In effect, Saville was changing the series from the successive to the progressive. In practice, though, many authors have a way of sidestepping this difficulty: they allow fictional time to pass extremely slowly and social changes of setting to slip unobtrusively into their narratives. One author explicitly drew her readers’ attention to both the difficulty and the solution: Antonia Forest pointed out in a prefatory note to The Thuggery Affair (1965) that in the seventeen years since the first in the Marlow series had been written only eighteen months of fictional time had passed; she explained that the only way of dealing with this problem was to give each story a background more or less consistent with the year in which it was written. Alison Uttley’s Little Grey Rabbit series for younger readers was written over such an extended period of time (almost half a century, 1929-75) that its details of country life (fetching water, using candles) required in later editions an explanatory historical preface.

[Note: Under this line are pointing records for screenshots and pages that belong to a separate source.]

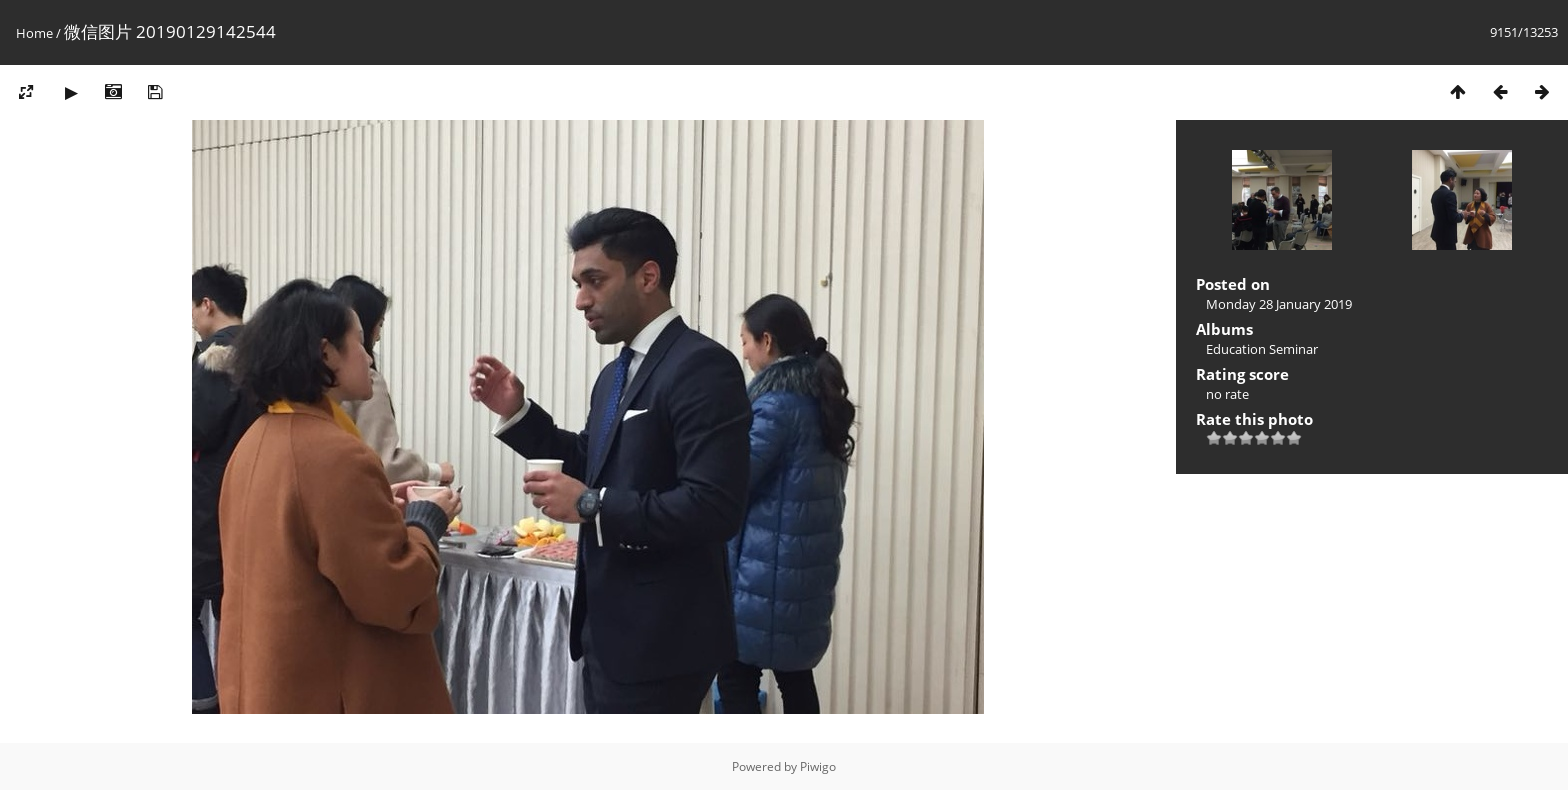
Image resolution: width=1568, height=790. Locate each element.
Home (34, 33)
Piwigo (818, 766)
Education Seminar (1262, 349)
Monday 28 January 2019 (1279, 304)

Just as much of the best of children’s fiction addresses matters without appearing to mention them, some of the greatest series fictions for children have a complex thematic circularity, or a mercurial coherence, while seeming only to fit within one of the accepted categories. Cynthia Voigt’s Tillerman sequence, for example, outwits the serial nature of series fiction. Despite the linearity of its progressive narrative in six of the seven novels, the series is expansive and inclusive. Its authorial attention circles around a particular group of people, back in time in The Runner, and out into other families and communities; but Dicey remains the centre, the series beginning with her and returning to her at the end. Mary Norton’s Borrowers series - while appearing to be a simple linear fiction moving in one narrative direction - in fact constitutes a complex fictional exploration of the loneliness and yearning which lie thematically at the centre of the author’s fictional world. Lucy Boston’s Green Knowe series is another example: this series is held together by far more than a house or its inhabitants for - despite the elegiac sense of a world in decline and an environment continually being destroyed - the novels convey a celebratory conviction that we are all capable of imaginatively transcending time.